The data section start

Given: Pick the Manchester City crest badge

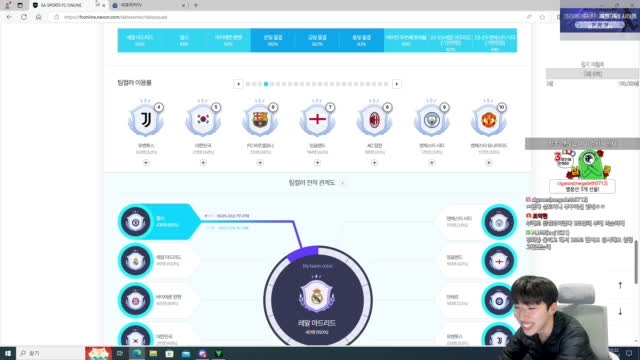Looking at the screenshot, I should click(x=431, y=120).
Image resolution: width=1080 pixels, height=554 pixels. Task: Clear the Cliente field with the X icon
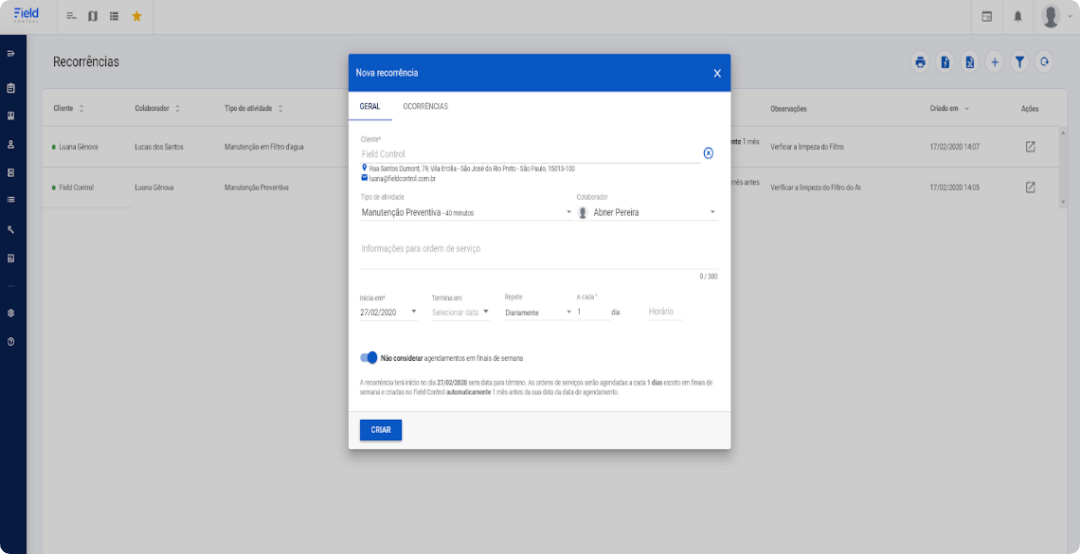tap(708, 153)
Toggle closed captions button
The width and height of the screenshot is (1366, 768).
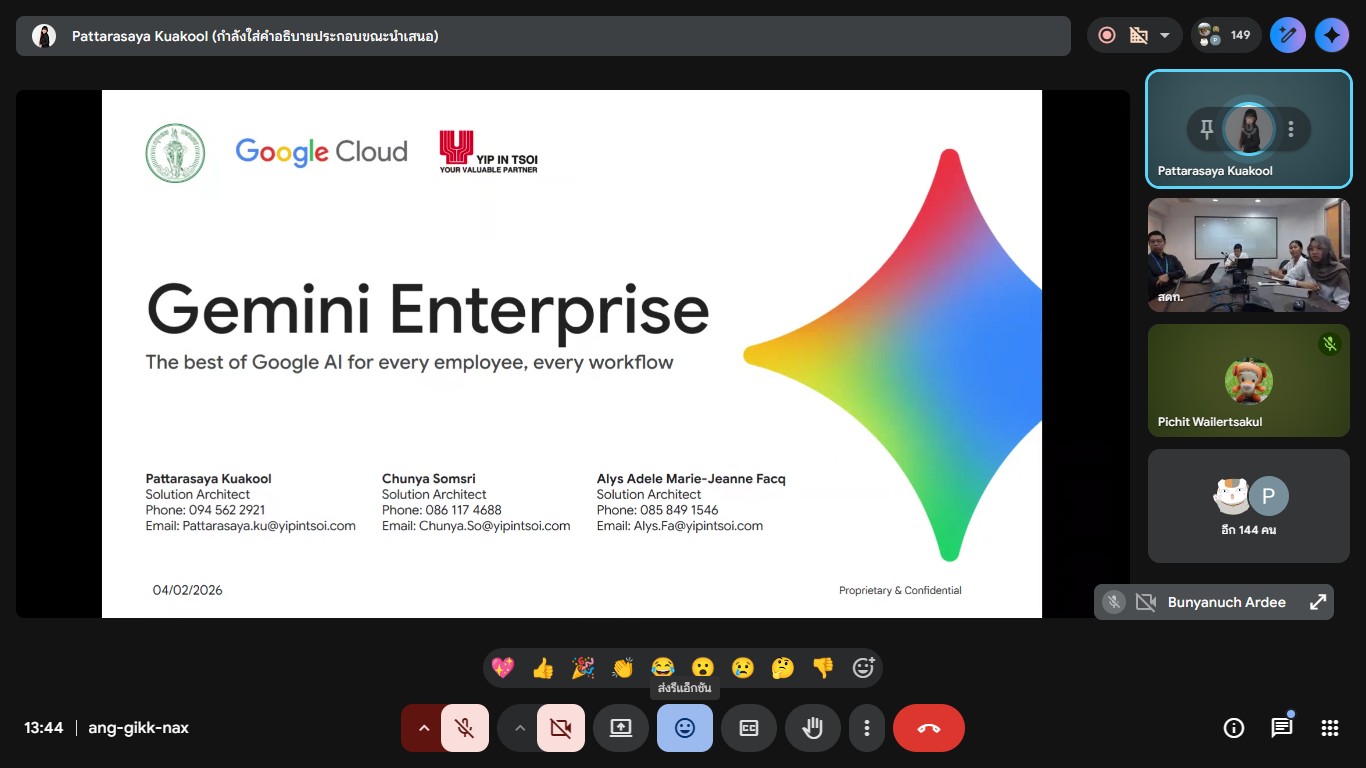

The data section end

● **Work request**
With pictures left out, print the lines of the material above from the line containing "Image resolution: width=1080" through its last line, exactly and nothing more.

● **Response**
Image resolution: width=1080 pixels, height=554 pixels. Task: Clear the Cliente field with the X icon
tap(708, 153)
Toggle closed captions button
The width and height of the screenshot is (1366, 768).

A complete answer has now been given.